3. Train the network with:
- SGD optimizer
- learning rate 0.1
- update period of 5
- 5 epochs
- accuracy metric

Plot history.

In [None]:
metric = local_utils.AccuracyMetic()
criterion = torch.nn.CrossEntropyLoss()
optimizer = torch.optim.SGD(params=net.parameters() , lr=0.1)

device = torch.device('cuda') if torch.cuda.is_available() else torch.device('cpu')
print(device)

net.to(device)
net, history = local_utils.training(model=net,
                                    train_loader=train_loader,
                                    test_loader=test_loader,
                                    loss_fcn=criterion,
                                    metric=metric,
                                    optimizer=optimizer,
                                    update_period=5,
                                    epoch_max=5,
                                    device=device)

local_utils.plot_history(history=history)


cuda
Epoch 1 / 5: STARTED
TRAINING
Running on platform: Linux-5.10.147+-x86_64-with-glibc2.29, machine: x86_64, python_version: 3.8.10, processor: x86_64, system: Linux, 


706it [00:12, 73.77it/s]

4. Extract model state dict and save it in file `weights.pth`.

Note: `_use_new_zipfile_serialization=False` is needed for backward compatibility.
with older version of PyTorch in Vitis AI docker environment.

In [None]:

torch.save(net.state_dict(), "weights.pth" ,_use_new_zipfile_serialization=False)

## Part 2 - EVALUATION - host device

5. Instantiate `MiniResNet` network with the same input shape.

Load state dict from `weights.pth` file and initialize with them network (`load_state_dict`, with `map_location=device`).  

Evaluate model on `eval_loader` dataset with `local_utils.train_test_pass`.

Print information about loss, accuracy, time of execution, number of processed images and throughput (fps).

Experiment do for 'cpu' and for 'cuda' devices.

In [None]:
# CUDA - GPU
device = "cuda" if torch.cuda.is_available() else "cpu"
newModel = local_utils.MiniResNet()
newModel.load_state_dict(torch.load("weights.pth"))

tm = local_utils.TimeMeasurement("Host-GPU", len(eval_loader))
with tm:
    net, loss, acc = local_utils.train_test_pass(model=newModel,data_generator=eval_loader,criterion=criterion,metric=metric,optimizer=optimizer,update_period=1,mode="test",device=device)

print(repr(tm))
print("loss:", loss)
print("acc:", acc)

In [None]:
# CPU
device = torch.device("cpu")

tm = local_utils.TimeMeasurement("Host-CPU", len(eval_loader))
with tm:
    net, loss, acc = local_utils.train_test_pass(model=newModel,data_generator=eval_loader,criterion=criterion,metric=metric,optimizer=optimizer,update_period=1,mode="test",device=device)

print(repr(tm))
print("loss:", loss)
print("acc:", acc)

# Part 3 - AMD Xilinx Vitis AI environment

This part is a guid how to run AMD Xilinx Vitis AI (Vitis AI / VAI as shortcuts):

1. Open console in directory with `lab_11` files 

(or create new cell and write commands with `!` at the beginning of line f.g. `!ls`).

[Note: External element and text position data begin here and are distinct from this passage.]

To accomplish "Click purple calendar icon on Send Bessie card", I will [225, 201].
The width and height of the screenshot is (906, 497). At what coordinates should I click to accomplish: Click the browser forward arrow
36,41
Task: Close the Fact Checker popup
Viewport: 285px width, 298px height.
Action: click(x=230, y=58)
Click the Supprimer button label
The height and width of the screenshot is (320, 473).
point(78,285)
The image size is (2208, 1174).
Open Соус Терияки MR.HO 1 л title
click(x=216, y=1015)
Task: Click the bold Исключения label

2. Run docker container (preceded by some Xilinx consents of VAI usage) by running a script:

`./docker_run.sh xilinx/vitis-ai:1.4.916`

Mentioned script pulls (if it's necessary) the docker image of Vitis AI environment with version 1.4.916

and starts bash terminal.

This operation may take some time...

3. Now your terminal is placed in VAI container.

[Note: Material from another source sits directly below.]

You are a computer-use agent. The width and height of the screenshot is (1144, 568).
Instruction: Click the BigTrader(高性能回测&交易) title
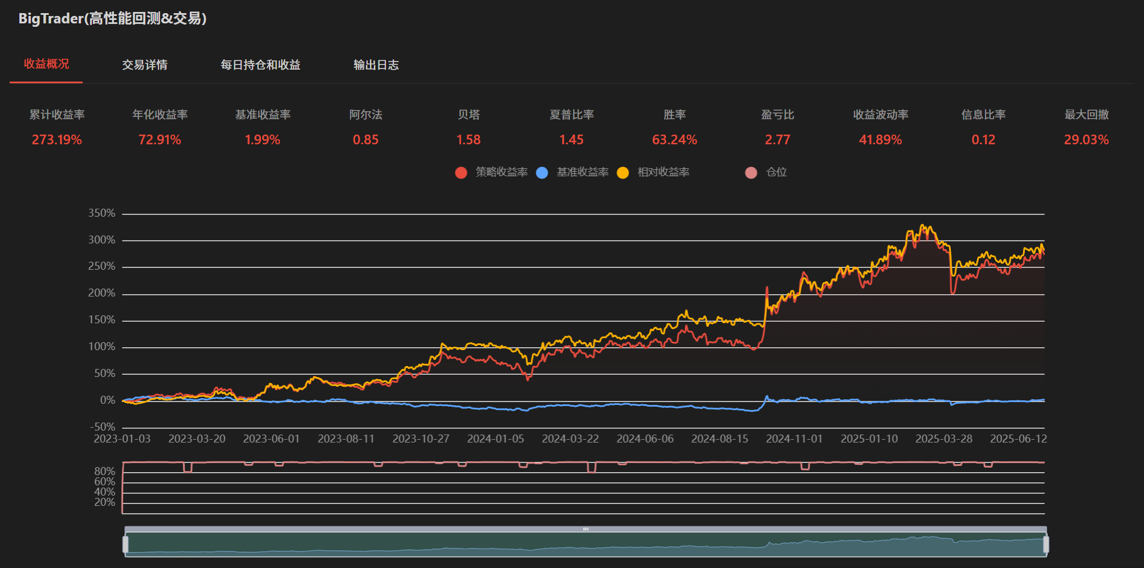[112, 19]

Current directory in container (`/workspace`) is mapped to directory where you run a VAI container
(`lab_11` directory).

4. Activate VAI conda environment dedicated for PyTorch library;

`conda activate vitis-ai-pytorch`

5. Run Jupyter server inside container.

`jupyter notebook --no-browser --ip=0.0.0.0 --NotebookApp.token='' --NotebookApp.password=''`
 
6. Save this file.

7. Open link to Jupyter's browser interface and run `notebook_quntize.ipynb`.